Host institutions:Oxford Brookes University (UK), University of the Witwatersrand (South Africa), The University of Tokyo (Japan), and Universidad de Buenos Aires (Argentina)
Dates: January 2022 (Johannesburg), March 2022 (Tokyo), and May 2022 (Buenos Aires)
Lead organisers: Dr Mel Nowicki (Oxford Brookes University), Dr Ella Harris (Birkbeck, University of London), and Tim White (LSE)

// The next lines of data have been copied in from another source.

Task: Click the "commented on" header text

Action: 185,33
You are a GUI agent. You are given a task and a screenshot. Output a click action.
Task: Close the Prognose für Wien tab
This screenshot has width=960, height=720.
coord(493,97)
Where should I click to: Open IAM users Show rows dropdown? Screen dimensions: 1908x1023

Team members:Dr Margot Rubin (University of the Witwatersrand), Dr Yasushi Sukenari (The University of Tokyo), and Dr Mercedes Di Virgilio (Universidad de Buenos Aires)
Contact: Dr Mel Nowicki

Abstract: In cities across the world, small spaces are becoming big business. From co-living developments to micro-apartments, there is a growing urban trend for housing models that shrink private living space. Our work seeks to critically examine shrinking domestic space in the context of neoliberal capitalism, whereby shrinking living space is repackaged as an aspirational urban lifestyle rather than the consequence of diminishing choice. In particular, we have observed a significant gap in urban studies that critically explores the issue of shrinking domestic space outside of the Western European, US and Australian context. The core purpose of this seminar series therefore is to expand discussion on urban shrinking domesticities beyond the Western context, with an eye to developing a global research agenda on the topic. We will run seminars in Johannesburg, Tokyo, and Buenos Aires bringing together scholars researching micro-living across sub-Saharan Africa, East Asia, and South America. These will open the space for examining the relationship between different iterations of shrinking domesticities–especially those that are market or state driven versus those that are autonomous or citizen-led. In Johannesburg and Buenos Aires in particular, new real estate concepts framing micro apartments as aspirational are emerging while nearby informal iterations are being systematically disinvested, de-legitimised and marginalised. In Tokyo, in contrast, micro-living has an extensive cultural history, and is arguably where much of the idealised imaginary of small living space in anglophone countries stems from. Through these three seminars, and a final virtual plenary bringing participants from each region together, this series will contribute to the international literature across geography, sociology, urban studies, housing studies, architecture and planning, in addition to incorporating early career researcher training and policy outreach activities.